Problem 1
Answer these questions using the article below about Venezuela's presidential election, one answer per line, marked the same way.
(a) To what date was the presidential election postponed?
(b) According to the National Electoral Council, how many candidates had signed up to participate by February 27?
(c) What two tactics does the author say the strategy of undermining the regime can be pursued through?
Problem 2
Extend the article below about Venezuela's rigged presidential election by writing what comes next, starting after its final sentence.

-- begin Document extract --

What to Do About Venezuela’s Rigged Presidential Election?

Our debate on “abstention” vs. “voting” is broken. We’ve lost sight of the basics: elections give us a chance to organize mass participation in a movement to undermine the regime.

Since the fraudulent National Constituent Assembly (ANC) called for an early presidential election — postponed yesterday to May 20th — a political debate arose, a binary debate with just two options: participate or stay home?

It’s the wrong way to frame it. In my opinion, the real goal is to undermine the regime and boost the chances of constitutional change. The way to do that is by organizing coordinated actions based on non-violence and non-cooperation.

That strategy can be pursued through one of two different tactics: take part in the election with the only purpose of organizing demonstrations, or organize an electoral boycott.

An electoral boycott isn’t the same thing as “not participating.” It doesn’t mean “just stay home.” It means taking election season, and election day, as a time to act, to actively organize around a protest agenda designed to persuade people not to vote.

In the end, a divided opposition is doing neither. The bulk of the opposition decided not to run, in a decision that was supported by different political leaders and civil society organizations. But rather than an active boycott, it seems to be calling for people to do nothing.

Nor is it united. According to the National Electoral Council, by February 27, six candidates had signed up to participate, including President Maduro and the former Lara State Governor Henri Falcón. Even though Falcón considered himself a representative of the opposition, the MUD said forcefully that Falcón is now outside la Unidad, having ignored its single position.

Falcón, however, isn’t leading a protest candidacy. His goal isn’t to galvanize protest against an obviously rigged vote, he’s not leading a nonviolent campaign of non-cooperation. He’s just leading a campaign.

-- end Document extract --
-- begin Dataset section --

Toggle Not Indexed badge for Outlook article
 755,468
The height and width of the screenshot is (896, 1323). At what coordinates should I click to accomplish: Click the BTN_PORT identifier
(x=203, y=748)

-- end Dataset section --

Written answer 1
(a) May 20th.
(b) Six.
(c) Taking part in the election only to organize demonstrations, or organizing an electoral boycott.

Written answer 2
An electoral boycott isn’t the same thing as “not participating.” It means taking the election season as a time to actively organize a protest agenda.

It’s a position that rightly makes people suspicious. There are more than enough reasons to doubt the election will be fair. The clear violation of the Venezuelan Constitution by the fraudulent constituent assembly; the lack of independence of the National Electoral Council; the arbitrary political bans on political parties and leaders of the opposition; the political bias of the Supreme Tribunal; the absence of electoral accountability, and the supra-constitutional powers of the illegitimate constituent assembly: all of these are established. In addition, the international community, from the United States and the European Union to Colombia, Argentina and Peru, have already said that they will not recognize such elections. Even to consider participating in this blatant fraud of an election called by the ANC is outrageous.

I also know the standard retort: voting is a right that defines the democratic spirit of the citizens. Calling for abstention is a denial of democracy. In the parliamentary elections of 2005, the opposition promoted abstention and the only result was a single-party Assembly. In July 2017, the opposition promoted another abstention and, again, the result was a single-party ANC. Merely abstaining has solved none of Venezuela’s problems.

Both seem like reasonable arguments. Framed as a question of “voting” or “staying home”, I might agree with each.

But that’s the wrong frame.

In a 2007 paper, J. Tucker (a political scientist at NYU) analyzed the best strategy to confront a rigged election. He finds that telling people to stay home is not the most efficient decision.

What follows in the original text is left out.